_Série de consignes_
1/ D'après l'extrait sur Saint-Gobain, combien de points de vente compte SGDB France ?
2/ Reprenez, s'il vous plaît, le texte sur la filiale de distribution de Saint-Gobain à partir de sa dernière phrase.

_Extrait du texte_
Sa filiale française spécialisée dans la distribution de matériaux déploie pour ses vendeurs un moteur de recherche établi sur la technologie de Sinequa. Un projet qui a connu plusieurs phases depuis 2018 et dont le déploiement se poursuivra encore en 2023.

Le groupe Saint-Gobain est présent dans 75 pays et comptabilise 166 000 collaborateurs. En 2021, il a réalisé un chiffre d’affaires de 44 milliards d’euros.

Sa filiale Saint-Gobain Distribution Bâtiment France (SGDB France ou SGDBF), elle, regroupe 24 marques, dont Point P, distributeur de matériaux bien connu en France, La Plateforme du Bâtiment, CEDEO (sanitaire-chauffage-plomberie), PUM (tuyauterie, évacuation d’eau) ou encore Asturienne (toitures). SGDB France compte plus de 15 entrepôts logistiques pour 2 000 points de vente. Elle emploie 24 000 collaborateurs.

Ses clients sont majoritairement des artisans, des PME et des TPE, tandis qu’une plus petite portion de particuliers et de grands groupes font appel à ses services.

_Données enregistrées_
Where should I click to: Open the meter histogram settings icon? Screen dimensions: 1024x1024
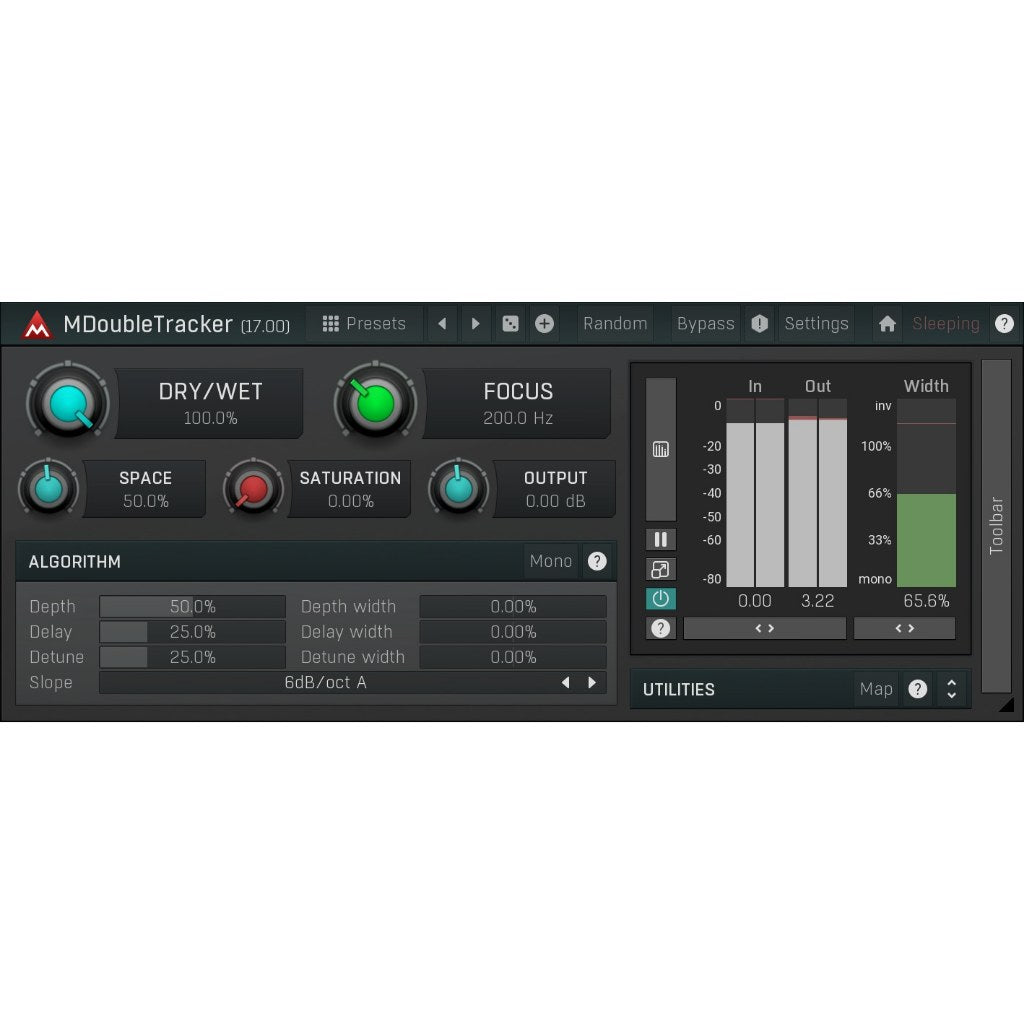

_Réponses aux exercices_
1/ 2 000 points de vente.

2/
Sur son site Web, le groupe présente une répartition des ventes par marché. Il réaliserait 34 % de son chiffre d’affaires dans la construction neuve, 53 % dans la rénovation, et 13 % dans l’industrie. SGDB France réalise une part plus importante de son CA dans la rénovation.

Moderniser l’expérience de vente

Du côté système d’information, habituellement, le groupe Saint-Gobain gère les plateformes et les infrastructures sous-jacentes. Les DSI des filiales se chargent généralement de l’implémentation et du support des applicatifs métiers.

Dans le cas de SGDB France, la situation est légèrement différente. « Dans notre métier, la réactivité est très importante », note Claudio Borlo, DSI de Saint-Gobain Distribution Bâtiment France. « Quand quelque chose manque, il faut intervenir rapidement. Comme le groupe est international, les communications entre le centre et la périphérie peuvent ralentir les déploiements ».

Les besoins très spécifiques de la filiale l’ont poussé à internaliser « beaucoup de compétences ». « Notre DSI est assez conséquente : nous avons plus de 260 personnes et des compétences clés très proches du métier. Elle peut être considérée comme un fournisseur interne », rapporte Claudio Borlo.

En 2017, le groupe a lancé un projet de refonte de ses systèmes de vente en magasin. Dans ce cadre, l’une des briques essentielles pour SGDB France n’était autre qu’un moteur de recherche interne.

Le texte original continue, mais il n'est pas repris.